There is a oft-repeated story (https://en.wikipedia.org/wiki/Emilio_Segr%C3%A8) about Lawrence, upon discovering that Segre was legally trapped in the USA, unable to return to Italy due to fascist racial policies, reduced Segre's monthly salary to 116 bucks. Even in that time, I think this was not a lot of money, under 2000 dollars/month today and Segre had already discovered an element and would eventually be a Nobelist in physics. I have some sense from reading what rents and food costs were like and I suspect this would have been a very big hardship for Segre, just as living on that kind of money would be today.

My question is, is there further information about this apparently pretty terrible behavior? Did Lawrence eventually increase this amount? Was he criticized by others in academia and are there other instances of this sort of behavior by Lawrence?


1 Answer 1


No, Lawrence did not increase the amount, but in 1940 Segre got a contract directly from University of California that brought his monthly salary back to $300. Below are details.

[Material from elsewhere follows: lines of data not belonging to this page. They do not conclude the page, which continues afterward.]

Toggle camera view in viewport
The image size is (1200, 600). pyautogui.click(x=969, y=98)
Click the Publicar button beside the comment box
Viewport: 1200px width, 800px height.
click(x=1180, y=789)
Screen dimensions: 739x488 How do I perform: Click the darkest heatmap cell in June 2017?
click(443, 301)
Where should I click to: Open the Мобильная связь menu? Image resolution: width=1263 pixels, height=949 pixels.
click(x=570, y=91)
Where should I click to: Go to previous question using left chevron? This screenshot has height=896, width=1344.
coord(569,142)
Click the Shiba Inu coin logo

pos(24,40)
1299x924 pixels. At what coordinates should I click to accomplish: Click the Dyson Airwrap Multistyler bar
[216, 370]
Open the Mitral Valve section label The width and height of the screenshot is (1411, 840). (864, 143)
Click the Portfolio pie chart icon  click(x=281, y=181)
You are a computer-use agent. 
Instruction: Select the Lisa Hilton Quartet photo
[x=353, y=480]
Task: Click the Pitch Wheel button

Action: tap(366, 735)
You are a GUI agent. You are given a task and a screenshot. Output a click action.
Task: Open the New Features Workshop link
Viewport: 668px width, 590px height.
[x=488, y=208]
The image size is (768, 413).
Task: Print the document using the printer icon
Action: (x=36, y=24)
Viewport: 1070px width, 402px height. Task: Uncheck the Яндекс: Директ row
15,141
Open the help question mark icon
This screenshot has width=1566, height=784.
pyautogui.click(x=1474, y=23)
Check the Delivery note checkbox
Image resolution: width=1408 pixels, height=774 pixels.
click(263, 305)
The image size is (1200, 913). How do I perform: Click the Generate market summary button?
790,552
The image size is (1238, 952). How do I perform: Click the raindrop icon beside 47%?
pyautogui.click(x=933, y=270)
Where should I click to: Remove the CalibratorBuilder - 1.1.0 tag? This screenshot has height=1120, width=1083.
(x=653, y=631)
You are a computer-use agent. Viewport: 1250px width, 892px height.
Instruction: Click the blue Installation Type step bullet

From Segre's memoirs "A Mind Always in Motion: the Autobiography of Emilio Segrè." Berkeley, California: University of California Press, 1993.

In 1939, \$300 a month was a good salary, and it got me out of the woods for some time, but after six months, in July 1939, Lawrence, who by then must have realized my situation, asked me if I could return to Palermo. I answered by telling him the truth, and he immediately interjected: "But then why should I pay you \$300 per month? From now on I will give you \$116." I was stunned, and even now, so many years afterward, I marvel at Lawrence's impulsiveness; he did not think for a second of the impression he conveyed. With a minimum of reflection and diplomacy, he could have saved his \$184 a month without cutting a horrible figure in my eyes. However, although I have not forgotten his conduct, I now see it in a different light than I did then. I did not know what the salaries of other members of the Rad Lab were at the time. It was I who, with \$300 a month, was the exception, and salaries around \$116 were not rare. If I had known this and how Lawrence behaved with Americans who were unemployed because of the depression, I might have viewed the episode somewhat differently. I was somewhat older and better established as a scientist than some excellent Americans were, but they too got meager salaries, although they had academic positions and guaranteed careers. In any case, with a wife and a child, a salary of \$116 was scant, but it was not totally impossible to live on it. With \$200 a month I could make ends meet, sparingly, but without deprivation, and I could bring my salary to that level by using my private funds, the existence of which was known only to Elfriede and to my friend Emo, whose discretion was absolute.


In the summer of 1940, we were visited at Berkeley by the head of the physics department at Purdue University, Karl Lark-Horovitz. He was of Austrian origin, of a touchy and sullen character that made him many enemies, but at heart a very decent man and a good physicist. At Purdue he had created an excellent physics department and ruled it autocratically, but with good results. He recognized quality in science and helped whoever he thought merited it. When I became acquainted with him, I felt I could openly tell him my personal problems. He invited me to go to Purdue for a limited period. He could not secure a permanent job for me, but thought that even a temporary appointment would greatly improve my position at Berkeley. Thus in the fall of 1940, Elfriede, Claudio, and I took the train for West Lafayette, Indiana. At Purdue, we settled in at Union Hall, which was strongly heated and extremely dry, so much that in walking on its insulating carpets, one got highly electrified, and I could amuse Claudio by pulling sparks from his nose. I had also prepared some experiments I could easily and rapidly carry out, and I did my best to elicit appreciation for my lectures. Lark Horovitz's plan worked to a fault. Things went well, and I was pleased.

At Berkeley, when they perceived that I was really leaving, Lawrence and the head of the physics department, Raymond T. Birge, found the money to pay me and wired me with the offer of a lecturership. It was not a tenured position, but it was great progress. I had, more or less, returned to the position with which I had started in 1938, before they knew I could not return to Italy. I asked for a contract with the University of California, not with the Rad Lab, of which I had had enough. I knew that Birge kept his word, whereas Lawrence's intentions and capabilities could change at any time. In any case I would have access to the cyclotron, and I hoped that relations with Lawrence would improve, because having good work done by me in the Rad Lab at no expense to himself, he would be happy and sweet, as indeed happened. Thanks to Lark-Horovitz, I had \$300 a month and a much improved position.